Engineering leaders are grappling with AI coding tool ROI. Unpack the developer debate, new usage-based costs, and the code-level metrics that prove real AI value.

Engineering leaders today face a critical challenge: how to measure AI coding ROI effectively. The common wisdom that AI tools simply make developers "faster" is giving way to a more complex reality. With major shifts to usage-based billing and a growing "productivity paradox," relying on superficial metrics is a fast track to wasted spend and a skeptical leadership team. We need to move beyond simple output and focus on what truly matters: code-level business impact.
The air in developer communities is thick with frustration, and for good reason.
For years, many AI coding tools like GitHub Copilot offered flat-rate subscriptions, providing a predictable line item in the budget. That era is ending. Starting June 1, 2026, GitHub Copilot is transitioning all plans to a token-based AI Credits model. While code completions and "Next Edit" suggestions remain unlimited, features like Copilot Chat, CLI, and cloud agents will now consume credits.
This change has ignited significant debate. GitHub's official announcement garnered "more than 400 comments and nearly 900 downvotes" from developers grappling with the implications. The core concern: agentic coding sessions, which involve planning, researching, and executing tasks, are likely to drive up costs significantly. A fixed monthly fee no longer guarantees predictable spend when powerful AI features now deplete a credit pool.
This isn't an isolated incident. Tools like Cursor, Windsurf, and Kiro already operate on credit-based or token-based systems. For example, Cursor’s paid plans include a credit pool that depletes when using frontier models like Claude Sonnet or GPT-4. Anthropic itself is splitting Claude subscription billing into two pools starting June 15, 2026: one for first-party tools and another for third-party agent/SDK usage, with new monthly "Agent SDK credits" for the latter.
The message is clear: the era of predictable, flat-rate AI licensing is over. Without granular visibility into how and where tokens are consumed, engineering leaders are flying blind.
Developers overwhelmingly embrace AI tools. A 2025 Stack Overflow survey indicated that 84% of developers were using or planning to use AI coding tools. And many feel faster. Reports suggest developers can feel 20-24% faster, or even 55% faster on specific tasks with GitHub Copilot.

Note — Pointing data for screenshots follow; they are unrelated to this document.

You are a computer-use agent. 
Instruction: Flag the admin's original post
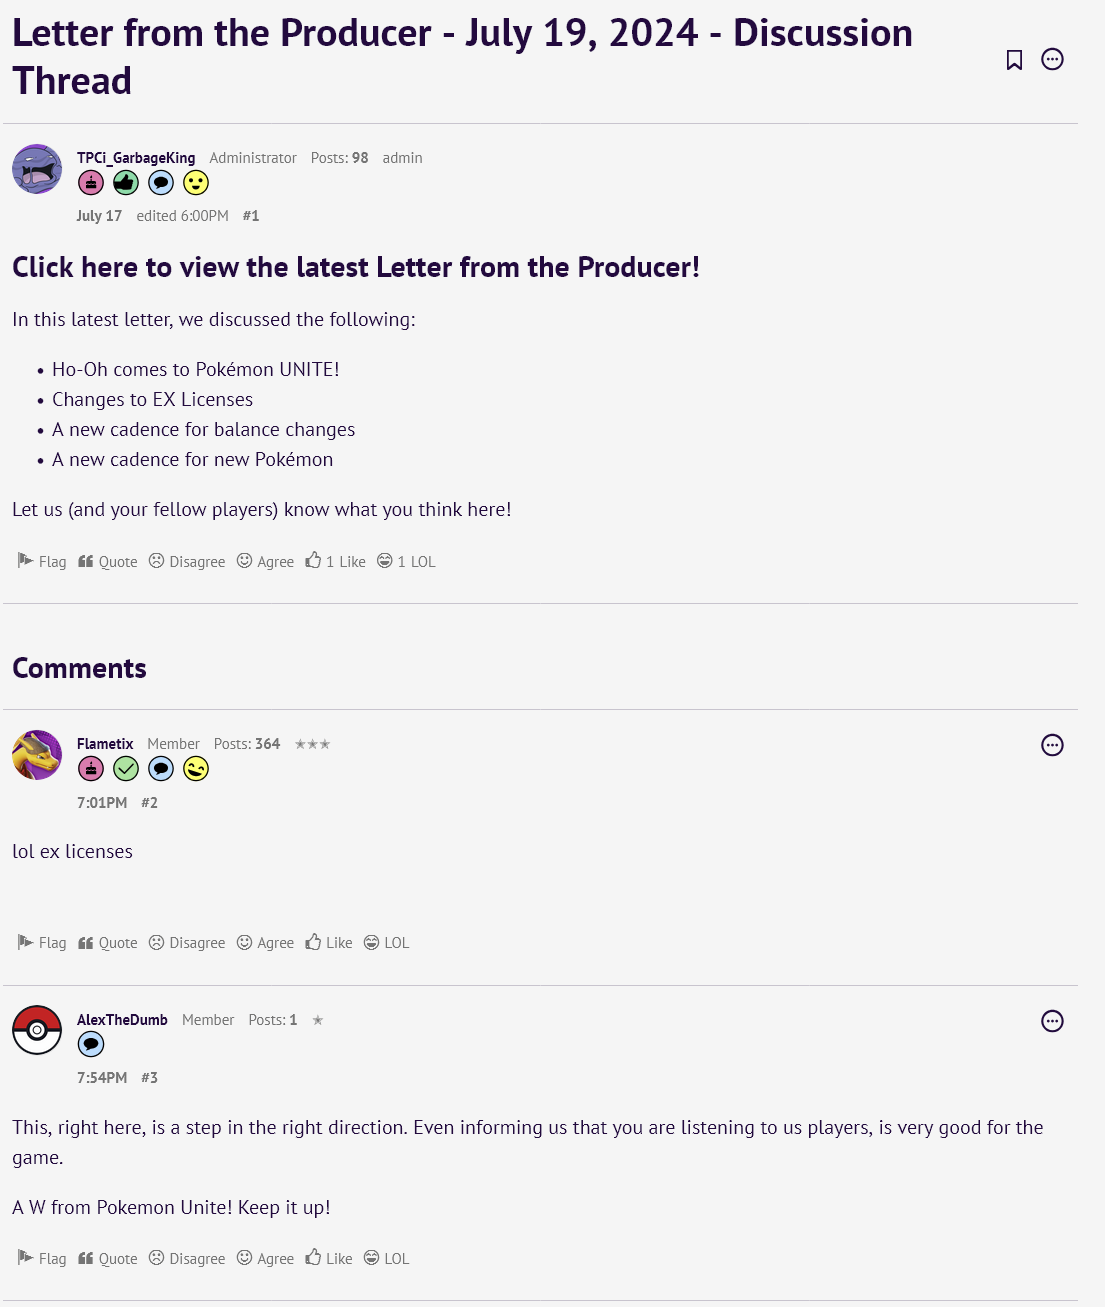tap(42, 562)
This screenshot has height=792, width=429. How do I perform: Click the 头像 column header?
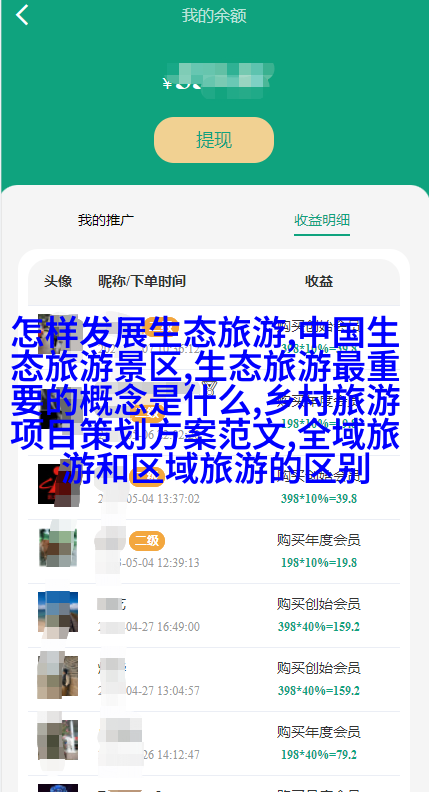coord(58,281)
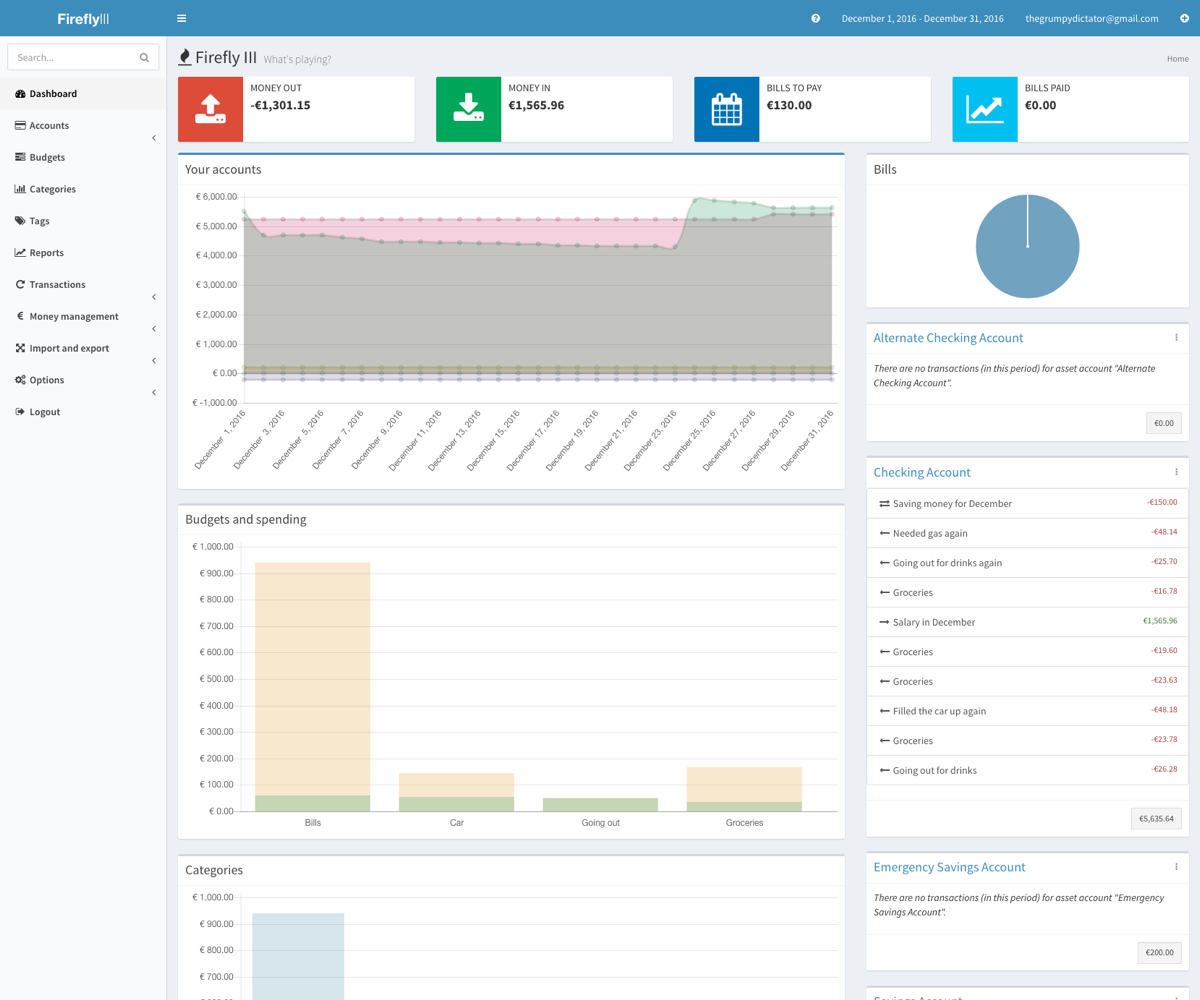Image resolution: width=1200 pixels, height=1000 pixels.
Task: Click the search magnifier icon
Action: [144, 58]
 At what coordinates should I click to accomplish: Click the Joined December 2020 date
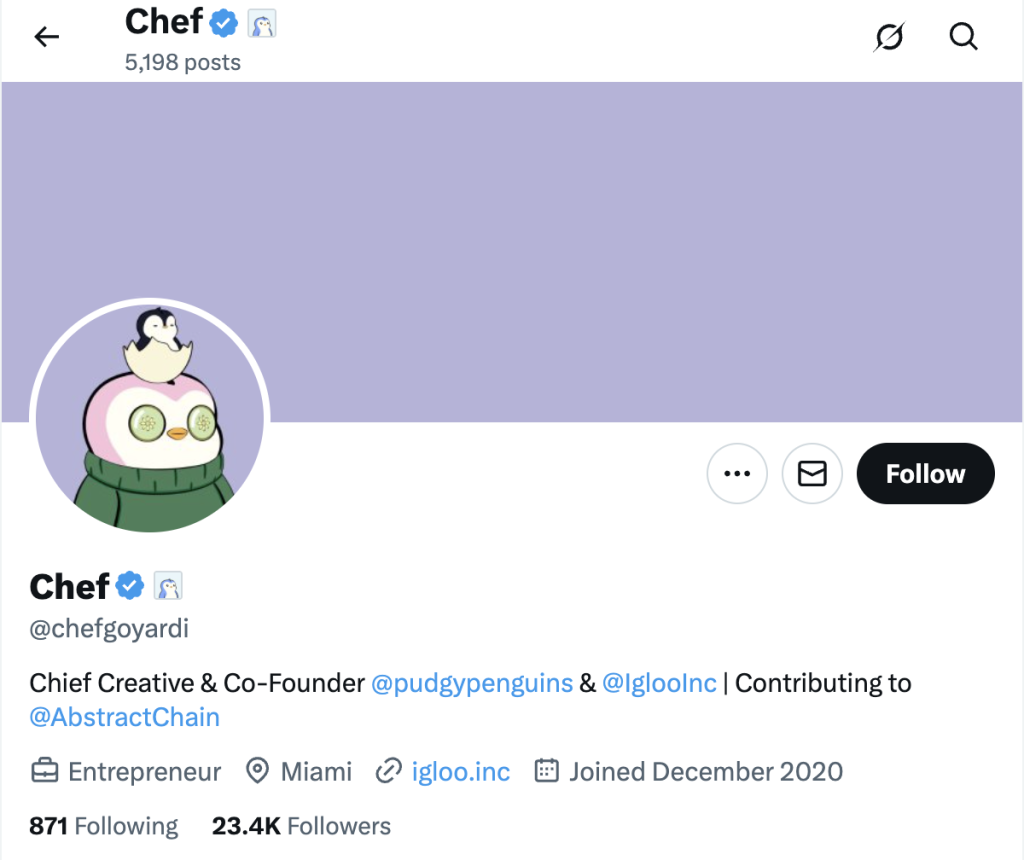705,772
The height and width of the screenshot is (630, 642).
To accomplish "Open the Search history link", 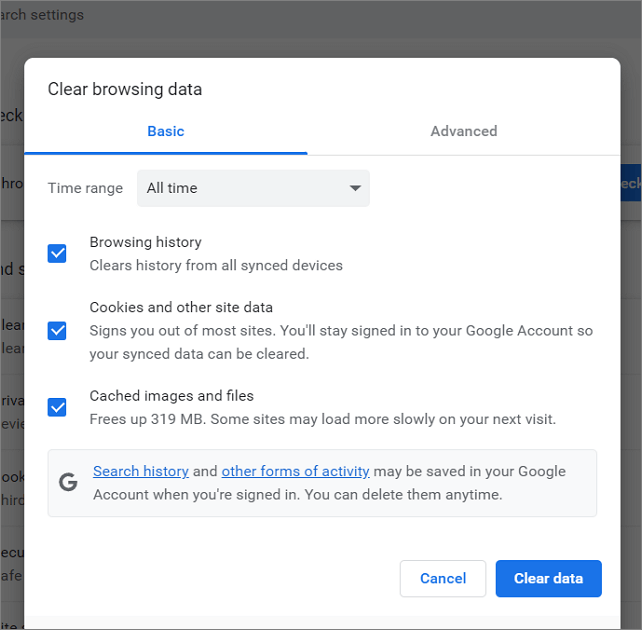I will click(x=141, y=471).
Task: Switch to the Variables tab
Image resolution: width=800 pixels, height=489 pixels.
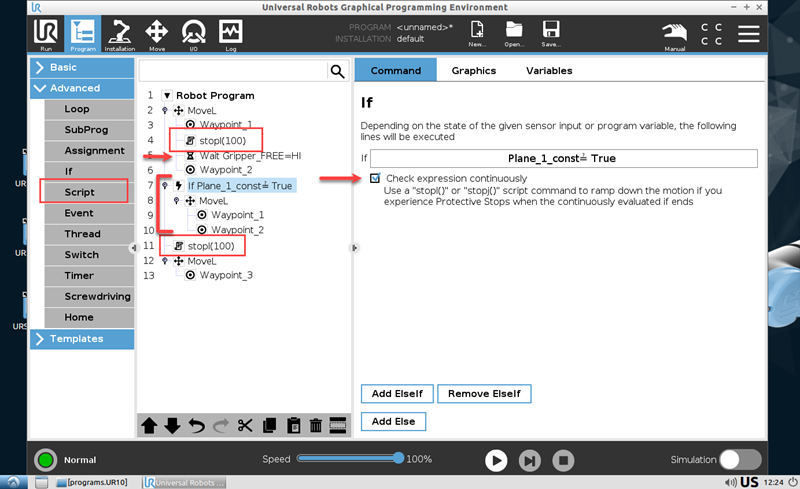Action: point(549,71)
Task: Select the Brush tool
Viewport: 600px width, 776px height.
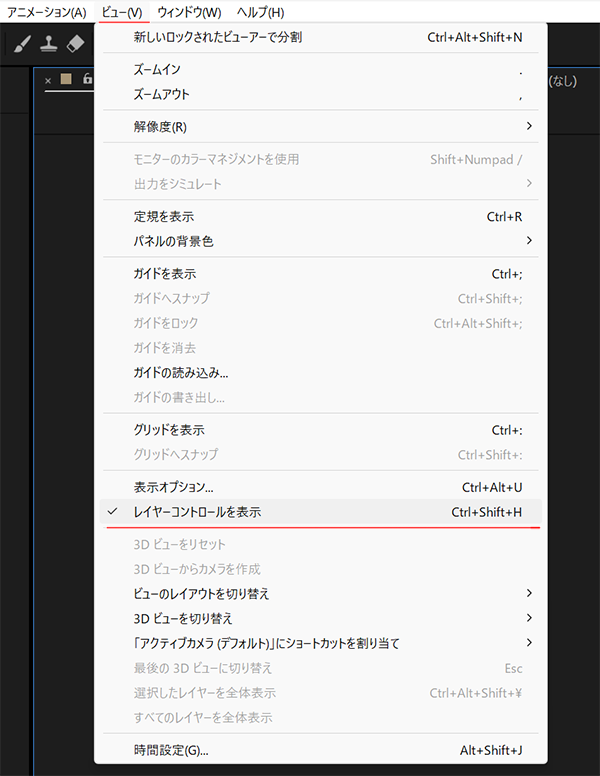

However, this perceived speed often doesn't align with reality. A July 2025 METR study, while later acknowledged to have methodological flaws, found that experienced developers using AI tools actually took 19% longer to complete complex tasks. This "productivity paradox" is a hot topic in developer communities. On Reddit, an /r/ExperiencedDevs thread from July 2025 discussing the METR study highlighted the "massive disconnect between perception and reality".
This isn't merely an academic discussion; it's a critical disconnect that fuels frustration and makes justifying AI spend incredibly difficult. We've observed that "AI is not a universal speed multiplier. It is a task-shape multiplier.". AI excels at boilerplate, tests, and documentation, but can hinder productivity when the bottleneck is architecture or complex codebase context.
The pursuit of speed through AI also introduces a silent killer of ROI: technical debt. Studies show that AI, while fast, can lead to:
These issues highlight that simply producing "more code" doesn't equate to "more value." It can lead to "AI legacy code" – code that works, but quickly becomes a maintenance burden. The "overhead" of managing AI itself, including quality control, bias checks, and prompt refinement, consumes developer time and erodes perceived gains.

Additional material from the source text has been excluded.